Vorstoß in das Hinterland
Das Verschwinden Afras und das merkwürdige Verhalten von Smaragd und Loreena veranlassten Cindy die Anführerin der Krieger jetzt endlich einmal herauszufinden was da im Hinterland vor sich ging.
Sie berichtete den Hoheiten im Sanctum und erklärte, dass die Sicherheit Amazoniens davon abhing dass die Amazonen über die Vorgänge dort Bescheid wüssten. Damit rannte sie bei Atrista der weltlichen Anführerin und Kriegsherrin offene Türen ein. Cindy bekam die Order einen kleinen Trupp zusammenzustellen, das bergige Hinterland zu erkunden, mögliche Gefahren auszumachen und das ganze Land zu kartographisieren. Keinesfalls sollte sie sich in kriegerische Auseinandersetzungen einlassen. Nachdem die Königin ihren Segen als Hohenpriesterin gegeben hatte stellte Cindy eiligst eine kleine Truppe zusammen. Das Orakel war dabei für den Fall dass man Erklärungen bräuchte oder aber nicht mehr weiter wüsste. Smaragd führte den Trupp an. Sie kannte das Hinterland durch die Streifzüge mit Loreena und Afra.
Kaum hatte man die bekannten Grenzen Amazoniens überschritten wurde die Gegend immer unwirtlicher. Wege waren so gut wie keine zu erkennen und Geröll und Felsbrocken kündigten die nahen Berge an. Nach zwei Tagen machte sich bereits Erschöpfung breit. Das Auf und Ab auf steinigen Boden kostete Kraft und immer öfter mussten die Schwerter gezogen werden um sich einen Weg durch das dichte Unterholz zu bahnen.

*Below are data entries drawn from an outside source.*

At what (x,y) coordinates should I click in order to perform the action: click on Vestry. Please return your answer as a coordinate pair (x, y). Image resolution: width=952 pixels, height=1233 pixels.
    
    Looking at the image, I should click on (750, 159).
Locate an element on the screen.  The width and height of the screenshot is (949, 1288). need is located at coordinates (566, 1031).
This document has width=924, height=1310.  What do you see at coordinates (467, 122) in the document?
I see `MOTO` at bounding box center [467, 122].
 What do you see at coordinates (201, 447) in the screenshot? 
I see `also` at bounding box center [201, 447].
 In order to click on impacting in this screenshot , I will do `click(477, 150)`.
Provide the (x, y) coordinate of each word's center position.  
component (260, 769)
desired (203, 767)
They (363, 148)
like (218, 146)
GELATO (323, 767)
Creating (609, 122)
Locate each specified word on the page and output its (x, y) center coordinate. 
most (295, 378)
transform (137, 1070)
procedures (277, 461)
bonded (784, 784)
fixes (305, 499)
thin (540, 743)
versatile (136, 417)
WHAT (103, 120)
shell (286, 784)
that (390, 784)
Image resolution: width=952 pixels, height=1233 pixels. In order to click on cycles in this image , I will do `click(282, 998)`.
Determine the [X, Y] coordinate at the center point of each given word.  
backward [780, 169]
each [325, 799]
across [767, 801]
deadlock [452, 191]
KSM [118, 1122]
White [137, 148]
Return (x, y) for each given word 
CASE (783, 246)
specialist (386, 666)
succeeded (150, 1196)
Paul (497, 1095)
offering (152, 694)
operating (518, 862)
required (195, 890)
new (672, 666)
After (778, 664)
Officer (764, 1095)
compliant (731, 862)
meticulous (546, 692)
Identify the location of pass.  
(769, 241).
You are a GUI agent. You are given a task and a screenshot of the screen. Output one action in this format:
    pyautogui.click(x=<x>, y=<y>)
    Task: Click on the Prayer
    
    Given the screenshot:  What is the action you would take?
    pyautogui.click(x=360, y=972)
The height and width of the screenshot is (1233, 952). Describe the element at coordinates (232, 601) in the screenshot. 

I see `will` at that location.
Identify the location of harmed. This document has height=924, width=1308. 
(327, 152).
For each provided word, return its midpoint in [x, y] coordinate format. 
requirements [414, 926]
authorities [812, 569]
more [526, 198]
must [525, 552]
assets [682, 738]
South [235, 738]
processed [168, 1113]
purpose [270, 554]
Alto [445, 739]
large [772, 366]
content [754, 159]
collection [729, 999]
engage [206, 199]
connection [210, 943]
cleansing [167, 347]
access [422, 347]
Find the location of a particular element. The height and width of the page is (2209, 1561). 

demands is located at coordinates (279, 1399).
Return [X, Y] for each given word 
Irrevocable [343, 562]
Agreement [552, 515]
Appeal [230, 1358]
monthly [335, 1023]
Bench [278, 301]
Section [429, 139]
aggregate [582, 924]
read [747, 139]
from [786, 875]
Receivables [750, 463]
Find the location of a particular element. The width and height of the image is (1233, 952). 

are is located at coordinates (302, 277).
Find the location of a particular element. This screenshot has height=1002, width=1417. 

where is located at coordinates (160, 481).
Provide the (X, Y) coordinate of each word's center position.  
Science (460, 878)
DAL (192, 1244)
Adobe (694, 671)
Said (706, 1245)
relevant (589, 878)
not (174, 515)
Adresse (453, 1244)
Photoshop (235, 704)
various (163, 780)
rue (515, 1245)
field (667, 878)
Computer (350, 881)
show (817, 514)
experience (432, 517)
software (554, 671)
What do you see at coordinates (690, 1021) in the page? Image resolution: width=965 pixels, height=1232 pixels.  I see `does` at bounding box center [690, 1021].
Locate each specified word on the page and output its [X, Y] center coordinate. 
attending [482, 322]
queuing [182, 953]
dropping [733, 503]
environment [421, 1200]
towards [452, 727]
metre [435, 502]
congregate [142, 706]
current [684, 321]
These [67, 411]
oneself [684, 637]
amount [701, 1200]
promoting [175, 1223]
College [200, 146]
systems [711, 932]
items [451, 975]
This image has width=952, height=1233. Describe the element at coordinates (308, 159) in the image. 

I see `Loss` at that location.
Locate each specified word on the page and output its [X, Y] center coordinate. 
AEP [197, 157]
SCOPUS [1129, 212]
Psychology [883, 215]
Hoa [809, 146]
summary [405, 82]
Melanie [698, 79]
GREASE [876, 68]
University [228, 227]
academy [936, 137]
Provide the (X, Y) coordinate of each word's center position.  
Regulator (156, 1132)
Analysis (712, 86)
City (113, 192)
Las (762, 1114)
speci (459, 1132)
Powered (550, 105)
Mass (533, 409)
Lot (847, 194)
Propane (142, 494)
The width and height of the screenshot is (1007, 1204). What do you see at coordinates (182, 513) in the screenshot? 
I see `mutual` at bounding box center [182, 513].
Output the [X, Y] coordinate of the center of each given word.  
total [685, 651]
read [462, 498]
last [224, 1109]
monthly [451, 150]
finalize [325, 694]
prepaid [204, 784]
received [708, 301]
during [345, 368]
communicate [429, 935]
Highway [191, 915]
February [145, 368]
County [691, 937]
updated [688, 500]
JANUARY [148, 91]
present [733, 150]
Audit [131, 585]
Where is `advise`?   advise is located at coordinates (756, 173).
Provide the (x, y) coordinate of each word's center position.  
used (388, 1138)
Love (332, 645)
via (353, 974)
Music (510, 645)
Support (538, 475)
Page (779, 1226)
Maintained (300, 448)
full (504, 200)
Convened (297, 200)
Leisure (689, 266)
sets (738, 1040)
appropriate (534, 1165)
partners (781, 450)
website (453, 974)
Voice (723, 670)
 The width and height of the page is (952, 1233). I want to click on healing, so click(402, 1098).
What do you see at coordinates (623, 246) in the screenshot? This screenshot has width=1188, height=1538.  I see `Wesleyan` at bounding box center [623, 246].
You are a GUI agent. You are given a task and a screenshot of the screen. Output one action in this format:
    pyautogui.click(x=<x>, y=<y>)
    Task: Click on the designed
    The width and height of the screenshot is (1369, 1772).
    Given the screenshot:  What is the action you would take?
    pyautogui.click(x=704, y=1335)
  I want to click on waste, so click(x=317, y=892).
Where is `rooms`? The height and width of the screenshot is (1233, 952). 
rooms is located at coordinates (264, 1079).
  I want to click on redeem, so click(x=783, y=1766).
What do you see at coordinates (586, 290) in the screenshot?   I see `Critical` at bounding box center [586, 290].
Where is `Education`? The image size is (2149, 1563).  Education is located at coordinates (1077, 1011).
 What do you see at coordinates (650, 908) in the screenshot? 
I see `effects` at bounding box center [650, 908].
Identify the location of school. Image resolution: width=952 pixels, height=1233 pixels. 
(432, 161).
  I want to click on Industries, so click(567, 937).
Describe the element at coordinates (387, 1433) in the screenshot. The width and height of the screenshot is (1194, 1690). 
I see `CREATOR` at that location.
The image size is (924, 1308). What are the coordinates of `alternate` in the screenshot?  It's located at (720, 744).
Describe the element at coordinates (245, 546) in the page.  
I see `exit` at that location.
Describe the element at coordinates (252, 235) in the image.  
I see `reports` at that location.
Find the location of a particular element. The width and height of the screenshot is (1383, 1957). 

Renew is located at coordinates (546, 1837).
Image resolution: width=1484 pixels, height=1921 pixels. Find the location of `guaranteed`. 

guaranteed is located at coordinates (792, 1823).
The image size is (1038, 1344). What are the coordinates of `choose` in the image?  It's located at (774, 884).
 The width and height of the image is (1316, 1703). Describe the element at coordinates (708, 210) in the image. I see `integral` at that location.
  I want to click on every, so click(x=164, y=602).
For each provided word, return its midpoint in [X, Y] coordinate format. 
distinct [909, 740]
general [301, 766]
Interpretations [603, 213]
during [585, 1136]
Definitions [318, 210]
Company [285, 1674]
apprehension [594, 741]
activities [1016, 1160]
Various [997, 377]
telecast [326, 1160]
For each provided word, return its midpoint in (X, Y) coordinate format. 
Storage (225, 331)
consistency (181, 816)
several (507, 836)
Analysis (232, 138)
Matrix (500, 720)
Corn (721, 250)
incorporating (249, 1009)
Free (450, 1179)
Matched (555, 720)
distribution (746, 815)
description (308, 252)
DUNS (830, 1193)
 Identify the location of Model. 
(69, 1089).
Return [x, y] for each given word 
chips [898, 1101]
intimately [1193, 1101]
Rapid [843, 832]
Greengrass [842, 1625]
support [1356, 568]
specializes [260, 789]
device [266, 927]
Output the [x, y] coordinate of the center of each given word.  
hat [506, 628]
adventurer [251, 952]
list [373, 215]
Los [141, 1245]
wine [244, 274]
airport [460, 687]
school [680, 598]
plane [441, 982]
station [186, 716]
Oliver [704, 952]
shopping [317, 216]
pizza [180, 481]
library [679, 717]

Am dritten Tag hielt Smaragd auf einem Hügel an und wartete bis der ganze Trupp aufgeschlossen hatte. Von hier aus hatte man einen Überblick über ein schier unendliches Tal. Man sah nur die dicht stehenden Wipfel der Bäume und kahle Felsspitzen blitzten hier und da in der Ferne in den Himmel. Smaragd oder der Tiger wie sie respektvoll von den Kriegern wegen ihrer Herkunft genannt wurde machte eine weit ausladende Handbewegung und zeigte über das Land.
„Afras Jagdrevier“, sagte sie und so wie sie es sagte klang es voller Ehrfurcht.
Mit keuchenden Lungen starrten die Krieger in das Land hinein. Sie stellten sich vor wie hier eine Frau alleine hauste und sich in diesem Gelände bewegte. Wie sie hier jagte und dann ihre Felle den ganzen Weg bis zu ihnen schleppte und nie hatte man ihr Erschöpfung angemerkt. Einige sahen diese Frau jetzt mit anderen Augen und nicht wenige mussten sich eingestehen, dass sie Afra hoffnungslos unterschätzt hatten. Cindy schaute sich um und entdeckte eine große Felsspalte. Hier waren sie windgeschützt und konnten endlich mal wieder ein Feuer machen. Die Mannschaft brauchte dringen eine Pause bevor sie in das Tal vordringen konnten.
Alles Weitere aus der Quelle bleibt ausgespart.